* [PROBLEM REQUIREMENTS] Starting with the line that holds "Image resolution: width=1104" and stopping after the line that holds "Task: Go to Einstellungen in Brave navigation", repeat the lines below word for word, without the pictures.

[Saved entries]

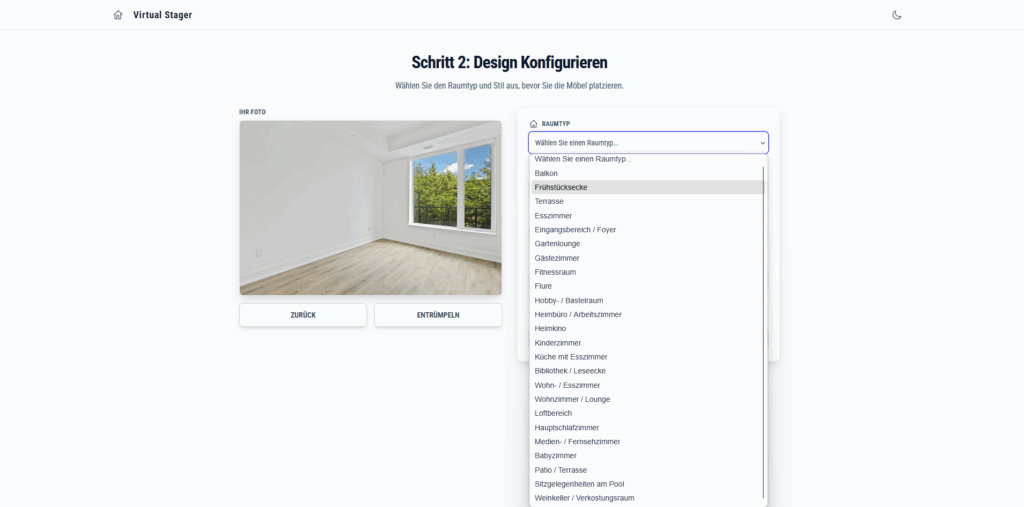This screenshot has height=507, width=1024.
Task: Pick Esszimmer from the list
Action: click(553, 215)
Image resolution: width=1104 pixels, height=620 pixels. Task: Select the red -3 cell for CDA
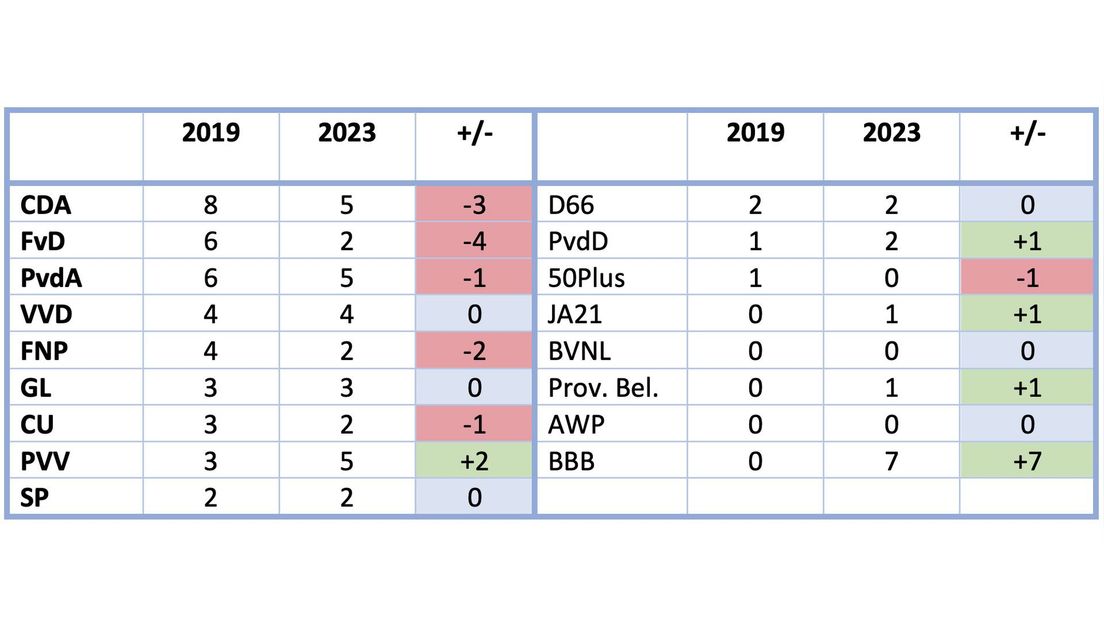[474, 206]
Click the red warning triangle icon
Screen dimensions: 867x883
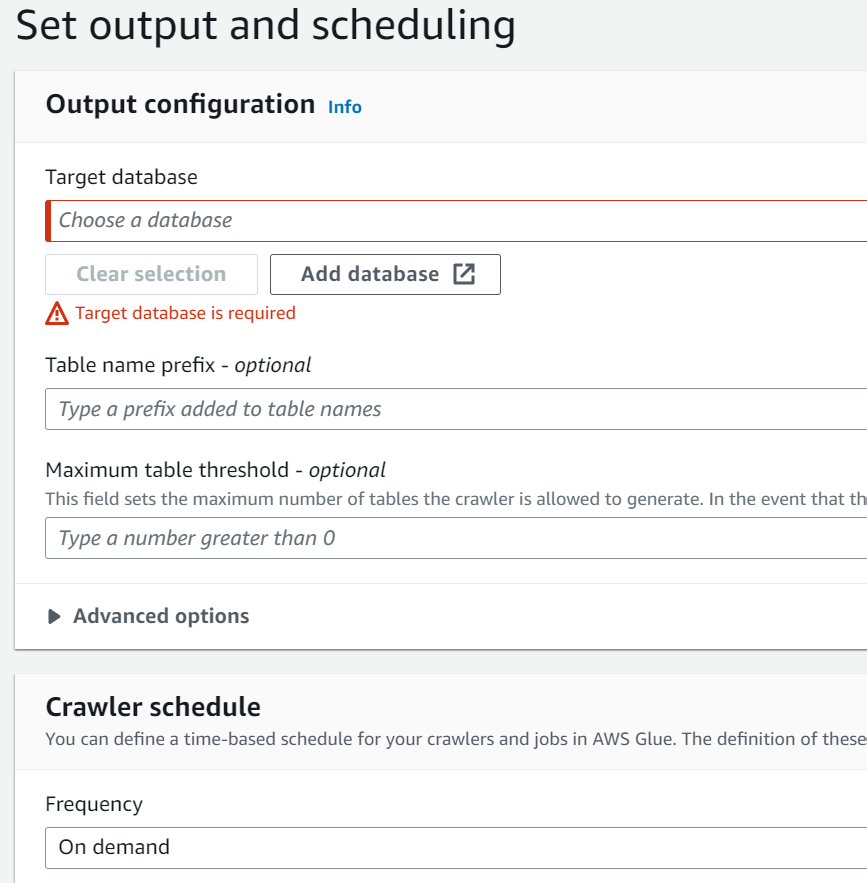coord(57,314)
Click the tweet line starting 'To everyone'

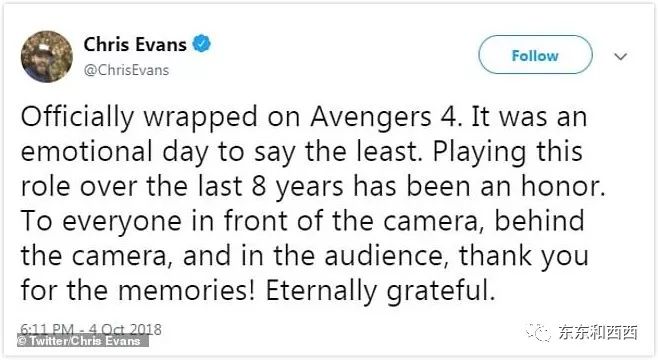tap(302, 221)
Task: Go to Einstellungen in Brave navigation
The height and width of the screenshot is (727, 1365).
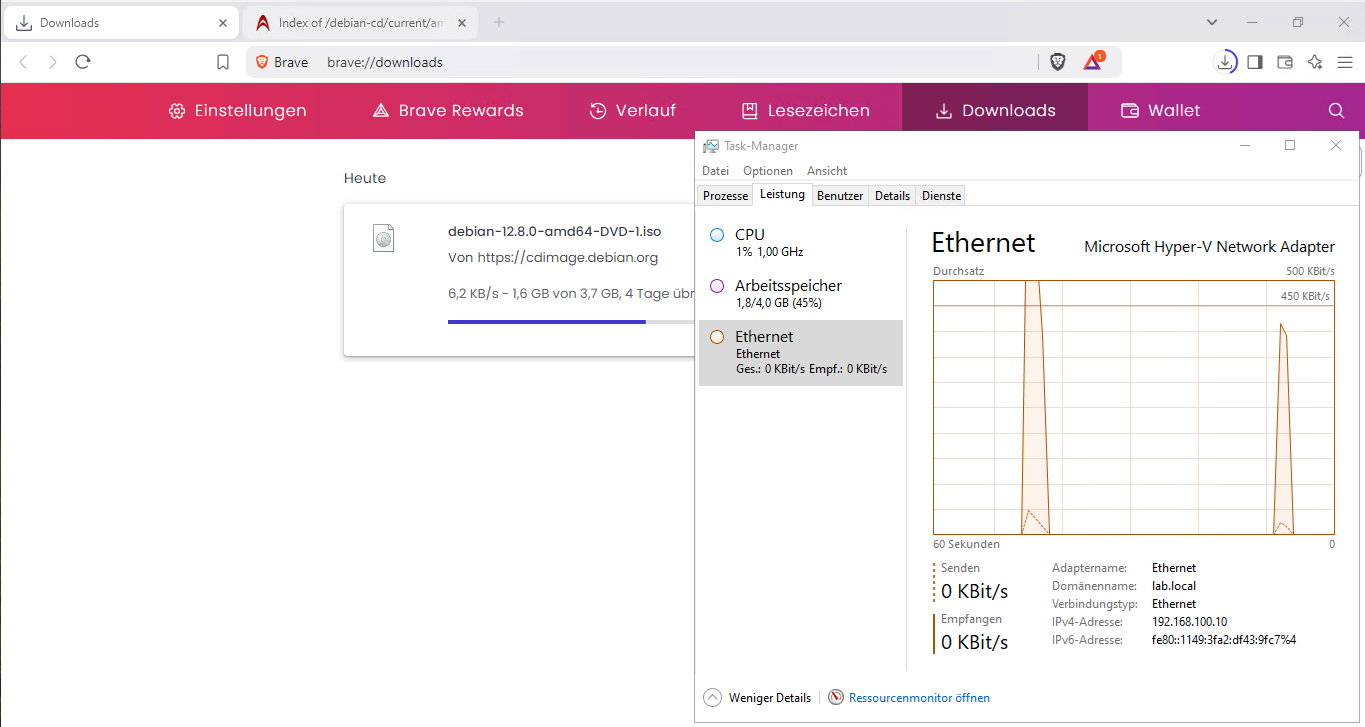Action: pos(237,111)
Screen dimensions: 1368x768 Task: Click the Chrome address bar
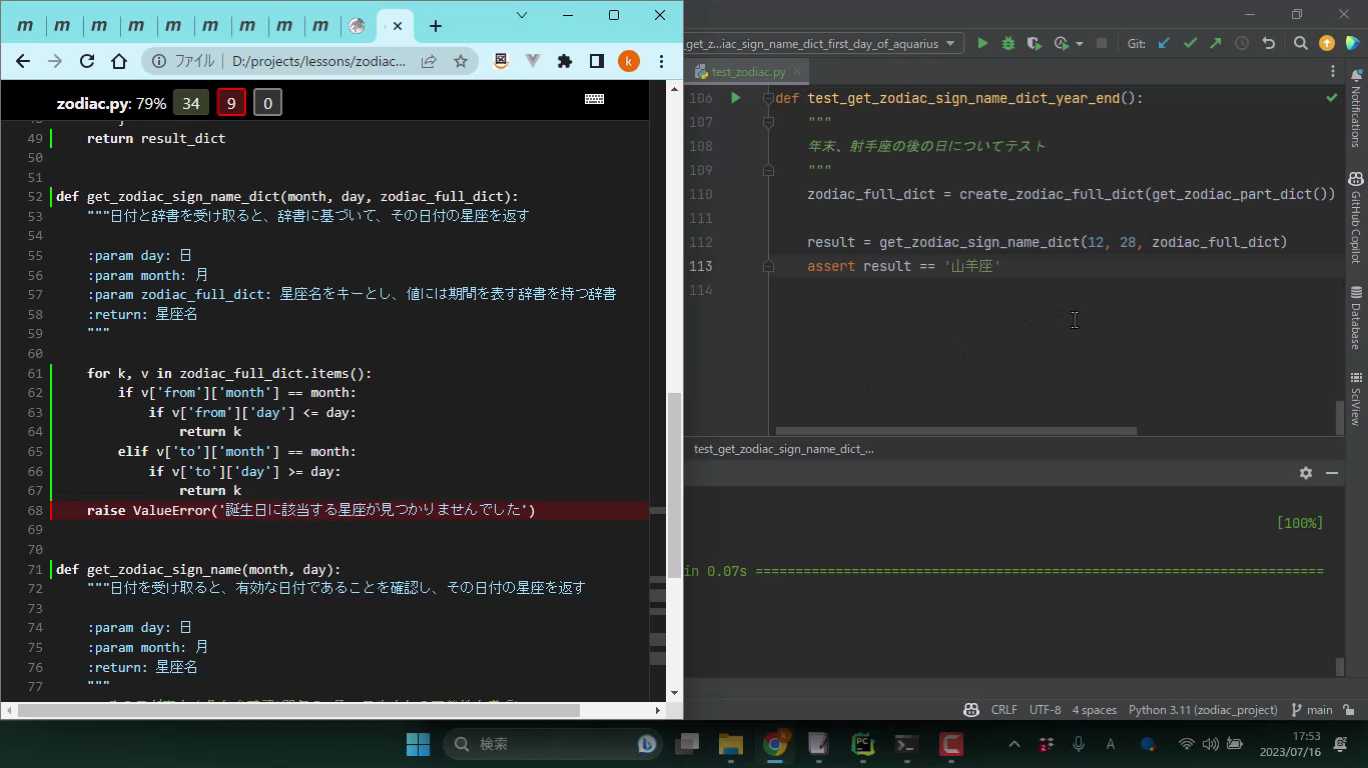(318, 61)
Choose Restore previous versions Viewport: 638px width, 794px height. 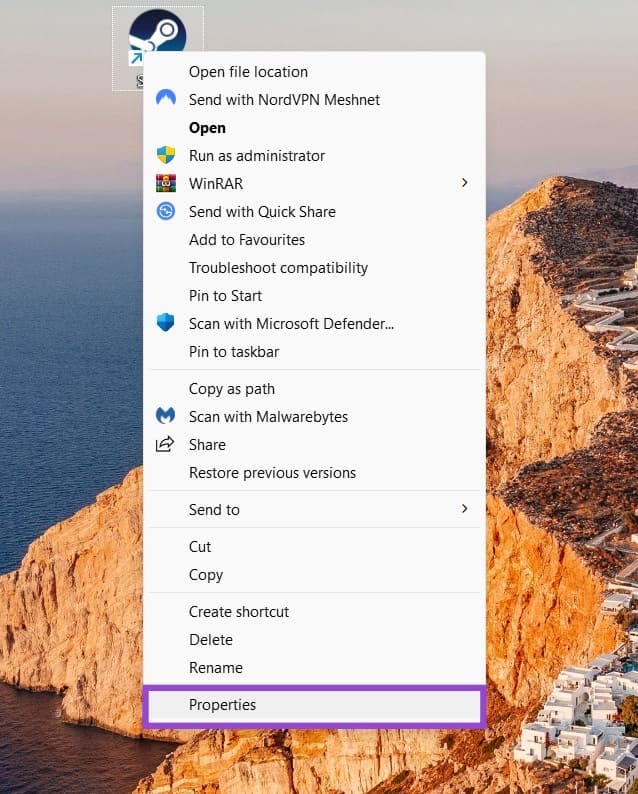click(x=272, y=473)
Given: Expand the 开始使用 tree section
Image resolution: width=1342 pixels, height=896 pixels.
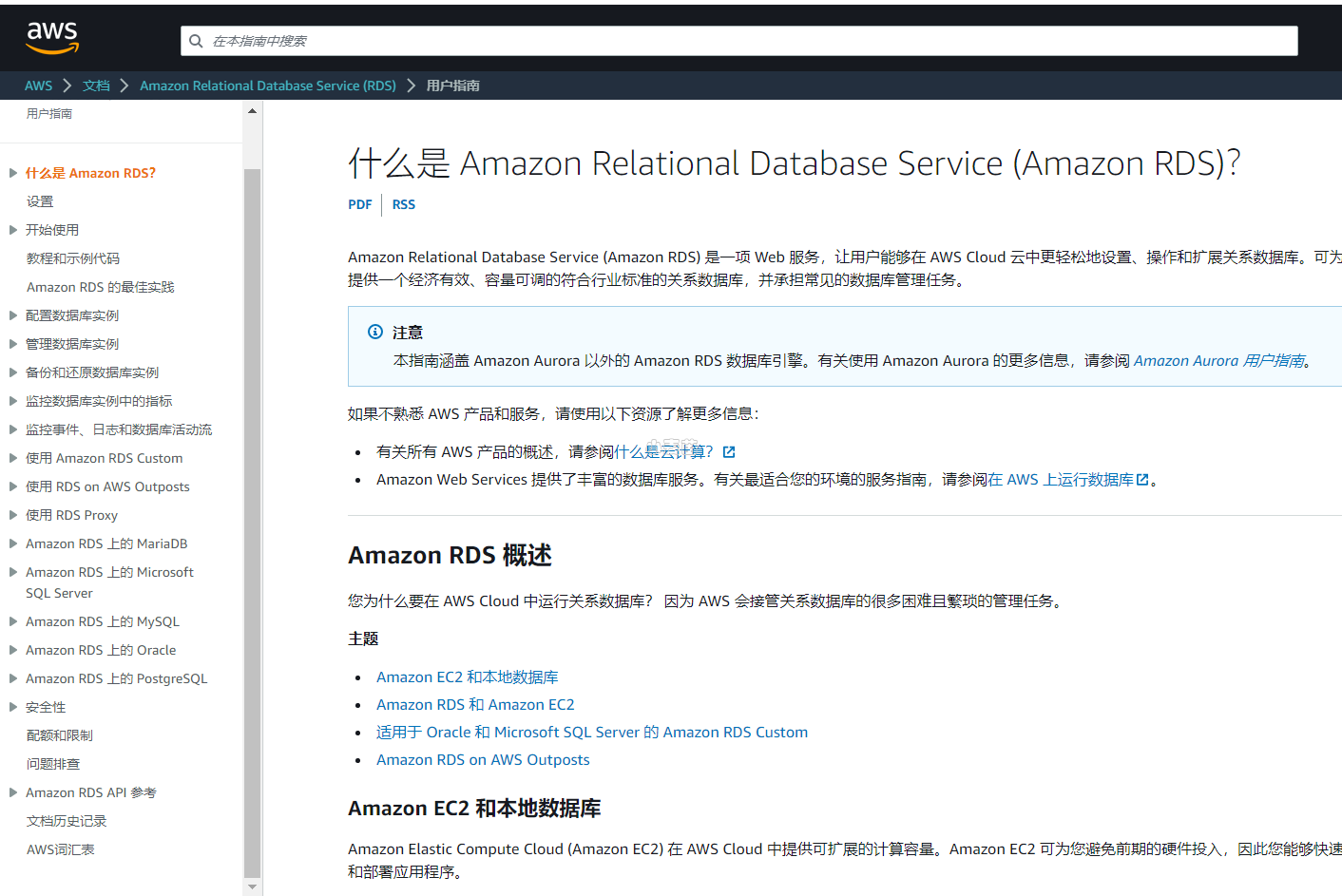Looking at the screenshot, I should click(13, 230).
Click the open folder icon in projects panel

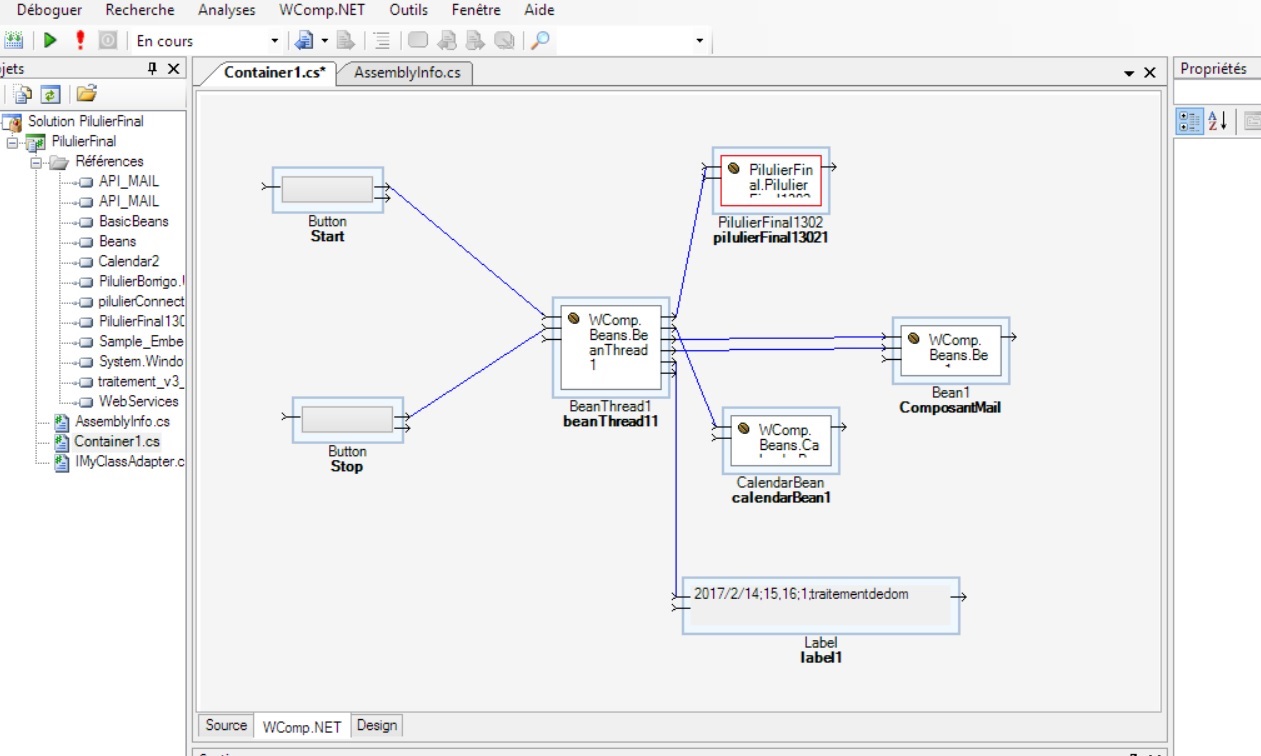pos(87,94)
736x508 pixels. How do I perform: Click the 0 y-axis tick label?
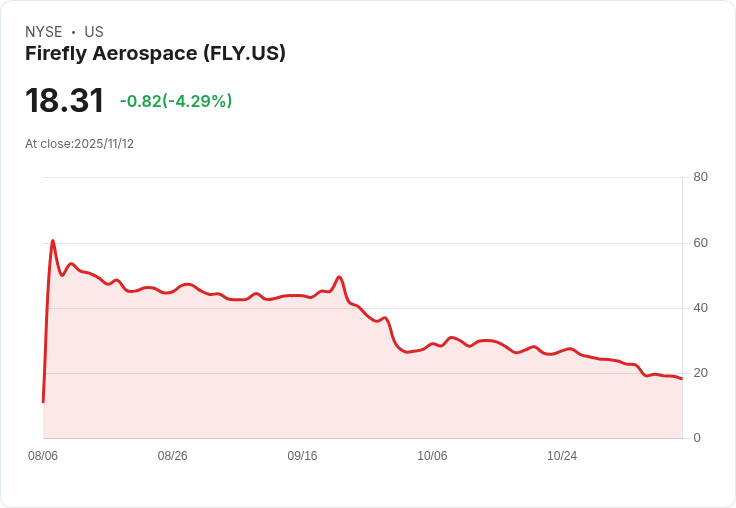point(697,438)
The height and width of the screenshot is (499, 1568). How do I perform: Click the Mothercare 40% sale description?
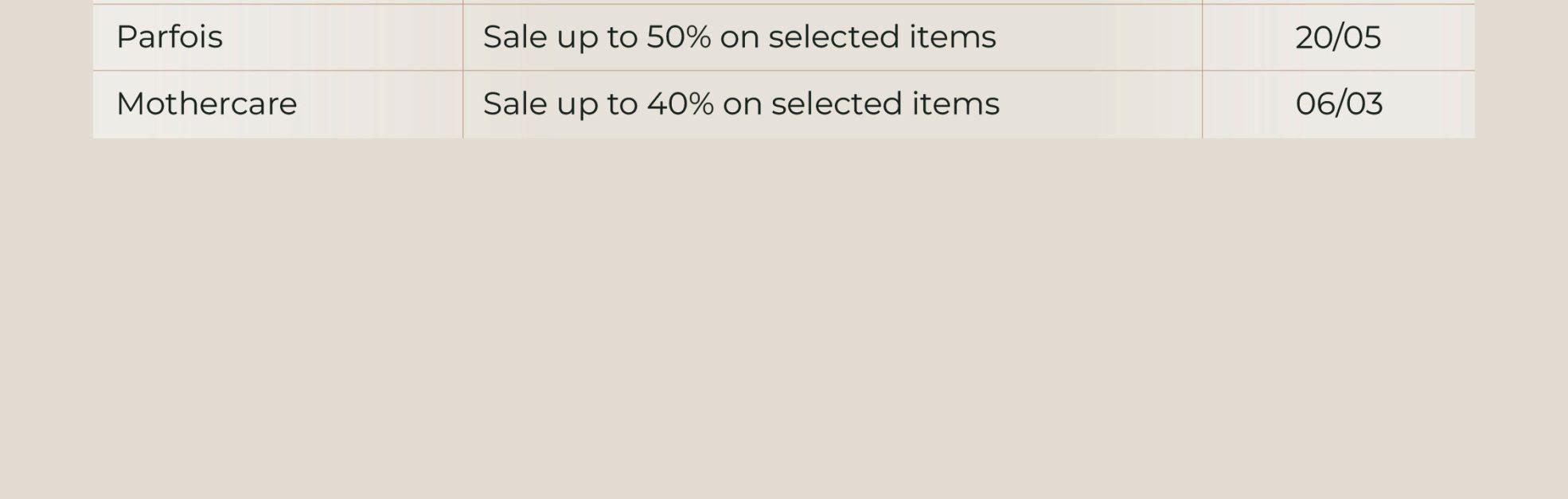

* [SOLUTION FOR THIS PROBLEM]
Image resolution: width=1104 pixels, height=620 pixels. Task: Select the red -3 cell for CDA
[474, 206]
Click the red warning triangle icon
Screen dimensions: 867x883
coord(57,314)
Click the tweet line starting 'To everyone'

tap(302, 221)
Task: Go to Einstellungen in Brave navigation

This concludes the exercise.